身につくプロセス

日本語には「身につく」という言葉があります。知識や技術などが、真に自分のものとなることです。体得する、血肉になる、身体の一部になる、とも言い換えられます。

身につくプロセスにおいて、上手くいくときもあれば、上手くいかないときもあります。そして、上手くいかないことの方が圧倒的に多いはずです。なぜなら、上手くいかない体験を積み重ねて、その経験が結びつくことで上手くいく感覚が養われるからです。

上手くいかない体験がなければ、上手くいくようにはなりません。しかし、人間は本能的に上手くいかないことを不快に感じるので、無意識のうちに避け、ときに現実を見ないために無視すらします。この無意識の心の働きを野放しにすると、何も身につかなくなります。

一般的に、年齢を重ねることによって、この傾向が強くなります。上手くいかないことをネガティブに捉える性格であれば尚さらでしょう。

ふと散歩に出かけて、公園で遊んでいる子どもたちを見かけました。

離れた位置にあるボックスに物を投げ入れる遊びをしていました。どうやら、誰が最初に入れられるかを競っているようです。だいたいの目星で投げるので、始めは全く入らないのですが、どのくらいズレたか学習し、何度も繰り返して見事に入れました。

とにかく楽しそうでした。

子どもたちがゲームに夢中になっているとき、上手くいかない状態であっても、楽しみながら繰り返すことで、みるみる上達していきます。勿論、上手くいかない瞬間は悔しく感じますが、ゲームを楽しんでいるときは、上手くいかないことに前向きなのです。


藤平光一先生が心身統一合氣道の教本を出版したときの話です。内弟子であった私が写真のモデルを務めることになりました。先輩の指導者が剣技を行い、私が杖技を行うことになりました。

撮影前に徹底的に訓練し、それなりの準備をして臨んでいましたが、撮影本番では藤平光一先生から全くOKが出ませんでした。

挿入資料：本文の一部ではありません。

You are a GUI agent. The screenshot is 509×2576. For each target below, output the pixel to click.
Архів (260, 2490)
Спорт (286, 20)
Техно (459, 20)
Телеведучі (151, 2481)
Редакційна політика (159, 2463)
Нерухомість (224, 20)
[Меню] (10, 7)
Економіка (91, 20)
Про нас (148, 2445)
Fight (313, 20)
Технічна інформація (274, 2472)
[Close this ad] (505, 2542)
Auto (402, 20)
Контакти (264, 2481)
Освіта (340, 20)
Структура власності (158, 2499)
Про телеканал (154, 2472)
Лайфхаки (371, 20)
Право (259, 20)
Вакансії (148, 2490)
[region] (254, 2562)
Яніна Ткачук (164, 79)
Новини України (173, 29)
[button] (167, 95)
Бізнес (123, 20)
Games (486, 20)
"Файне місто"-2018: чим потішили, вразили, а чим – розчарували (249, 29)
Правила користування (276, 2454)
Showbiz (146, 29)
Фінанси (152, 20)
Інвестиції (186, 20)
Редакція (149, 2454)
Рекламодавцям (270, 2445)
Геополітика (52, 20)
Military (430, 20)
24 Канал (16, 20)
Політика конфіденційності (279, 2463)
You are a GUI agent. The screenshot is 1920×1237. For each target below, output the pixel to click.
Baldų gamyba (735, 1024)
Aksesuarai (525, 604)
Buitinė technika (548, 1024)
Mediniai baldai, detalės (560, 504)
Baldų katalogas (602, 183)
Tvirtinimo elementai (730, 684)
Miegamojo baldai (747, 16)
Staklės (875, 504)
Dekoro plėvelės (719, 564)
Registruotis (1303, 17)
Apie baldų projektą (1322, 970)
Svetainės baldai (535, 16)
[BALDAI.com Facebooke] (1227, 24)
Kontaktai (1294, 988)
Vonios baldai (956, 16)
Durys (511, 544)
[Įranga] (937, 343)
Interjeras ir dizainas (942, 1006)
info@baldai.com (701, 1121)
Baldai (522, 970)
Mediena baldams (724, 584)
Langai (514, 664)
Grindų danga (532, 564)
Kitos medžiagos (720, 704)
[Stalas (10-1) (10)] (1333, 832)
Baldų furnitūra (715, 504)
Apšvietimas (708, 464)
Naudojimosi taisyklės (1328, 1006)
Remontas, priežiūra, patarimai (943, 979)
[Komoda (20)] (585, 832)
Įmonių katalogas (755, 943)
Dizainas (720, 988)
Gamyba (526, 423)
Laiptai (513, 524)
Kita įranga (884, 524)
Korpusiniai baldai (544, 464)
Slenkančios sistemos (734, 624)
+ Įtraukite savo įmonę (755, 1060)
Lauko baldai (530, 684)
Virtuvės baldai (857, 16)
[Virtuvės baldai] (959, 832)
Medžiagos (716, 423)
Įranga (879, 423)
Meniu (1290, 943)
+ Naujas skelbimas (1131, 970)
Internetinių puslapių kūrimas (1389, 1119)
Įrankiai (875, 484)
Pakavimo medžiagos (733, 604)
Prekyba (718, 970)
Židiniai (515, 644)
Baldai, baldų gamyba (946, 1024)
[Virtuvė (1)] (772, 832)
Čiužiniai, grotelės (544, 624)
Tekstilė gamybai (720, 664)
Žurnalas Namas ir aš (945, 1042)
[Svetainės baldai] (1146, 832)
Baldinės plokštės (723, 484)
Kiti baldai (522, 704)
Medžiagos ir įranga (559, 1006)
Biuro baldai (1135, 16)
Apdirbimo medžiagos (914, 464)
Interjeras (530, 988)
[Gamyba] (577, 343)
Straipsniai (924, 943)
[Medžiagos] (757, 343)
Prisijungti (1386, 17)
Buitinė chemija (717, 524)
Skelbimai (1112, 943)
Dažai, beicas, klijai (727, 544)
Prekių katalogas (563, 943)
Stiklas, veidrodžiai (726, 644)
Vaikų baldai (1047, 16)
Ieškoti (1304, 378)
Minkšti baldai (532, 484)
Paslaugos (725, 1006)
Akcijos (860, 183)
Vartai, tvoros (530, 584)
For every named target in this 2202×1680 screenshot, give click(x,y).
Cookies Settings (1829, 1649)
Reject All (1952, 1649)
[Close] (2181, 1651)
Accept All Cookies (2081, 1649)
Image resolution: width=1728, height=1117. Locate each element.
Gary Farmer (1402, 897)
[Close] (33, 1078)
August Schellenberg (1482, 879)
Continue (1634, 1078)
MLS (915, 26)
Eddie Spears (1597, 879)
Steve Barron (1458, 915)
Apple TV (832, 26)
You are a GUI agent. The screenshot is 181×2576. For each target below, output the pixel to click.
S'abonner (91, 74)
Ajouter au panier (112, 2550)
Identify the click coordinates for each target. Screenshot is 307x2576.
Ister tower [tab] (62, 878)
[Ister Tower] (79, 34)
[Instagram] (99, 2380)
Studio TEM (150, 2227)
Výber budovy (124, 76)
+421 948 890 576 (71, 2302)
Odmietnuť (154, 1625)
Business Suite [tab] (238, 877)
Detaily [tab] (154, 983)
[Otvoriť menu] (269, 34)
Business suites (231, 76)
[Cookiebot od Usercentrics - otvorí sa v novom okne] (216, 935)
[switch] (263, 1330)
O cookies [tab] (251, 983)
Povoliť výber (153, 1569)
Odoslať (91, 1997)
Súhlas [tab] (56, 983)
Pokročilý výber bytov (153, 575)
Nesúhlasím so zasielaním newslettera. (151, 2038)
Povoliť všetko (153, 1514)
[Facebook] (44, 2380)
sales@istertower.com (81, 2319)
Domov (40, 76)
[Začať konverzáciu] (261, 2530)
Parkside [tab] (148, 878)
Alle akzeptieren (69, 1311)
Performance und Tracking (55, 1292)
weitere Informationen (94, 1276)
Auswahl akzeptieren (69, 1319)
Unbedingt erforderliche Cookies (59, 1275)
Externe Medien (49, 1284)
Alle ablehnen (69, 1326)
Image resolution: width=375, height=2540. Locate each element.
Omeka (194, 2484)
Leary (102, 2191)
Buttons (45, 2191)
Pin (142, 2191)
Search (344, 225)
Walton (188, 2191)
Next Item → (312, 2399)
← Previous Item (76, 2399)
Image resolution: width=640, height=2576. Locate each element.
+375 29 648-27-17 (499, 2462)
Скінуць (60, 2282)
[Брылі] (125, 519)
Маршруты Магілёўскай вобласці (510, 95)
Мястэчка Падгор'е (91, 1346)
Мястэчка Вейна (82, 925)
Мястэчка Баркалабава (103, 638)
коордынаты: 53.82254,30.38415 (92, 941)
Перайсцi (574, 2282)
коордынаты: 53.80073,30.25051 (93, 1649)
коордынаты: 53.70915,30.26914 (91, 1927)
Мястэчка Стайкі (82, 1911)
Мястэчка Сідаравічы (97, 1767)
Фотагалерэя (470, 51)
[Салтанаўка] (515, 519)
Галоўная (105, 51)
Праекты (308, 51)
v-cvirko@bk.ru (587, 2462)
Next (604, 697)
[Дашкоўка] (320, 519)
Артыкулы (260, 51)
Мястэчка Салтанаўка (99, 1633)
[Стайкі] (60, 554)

今にして思えば、勢いのある動きをしようと躍起になって力が入ってしまい、氣が滞っていたのでしょう。

藤平光一先生から何度も「違う!もう一回!」とご指導を頂き、3日間の撮影で200回くらいやり直しになったのを覚えています。始めは何を指摘されているかすら理解できませんでした。

ところが、私は思いがけない経験をします。初日、二日目は全く上手くいかない状態で繰り返していましたが、三日目になって感覚が変わり、何となくできる感じがするのです。間もなくOKが出て、そこから撮影はスムーズに進みました。とても不思議な感覚がありました。

「ああ、上手くいかなかった初日と二日目にも意味があったのか」

それまで私は、上手くいく感覚ばかりを追い求めていましたが、上手くいかないときの感覚も大事だと身体で理解できました。それ以来、稽古の取り組み方が変わりました。

このときは楽しいというよりも必死でしたが、心から「できるようになりたい」という思いでいっぱいでした。前向きな気持ちで繰り返したからこそ、得られた感覚でした。


情報社会の現代、失敗しないように何かを行う前に情報を収集します。それ自体は悪いことではないのですが、上手くいかないことを回避し、「正解らしきもの」を得ようとしやすい。

それでは身につくことはありません。上手くいかない感覚を大事にして、何度でも前向きに繰り返せることが、身につくプロセスにおいて最も重要なのです。

人を導く立場にある者は、このことを理解しておく必要があります。指導のあり方が変わります。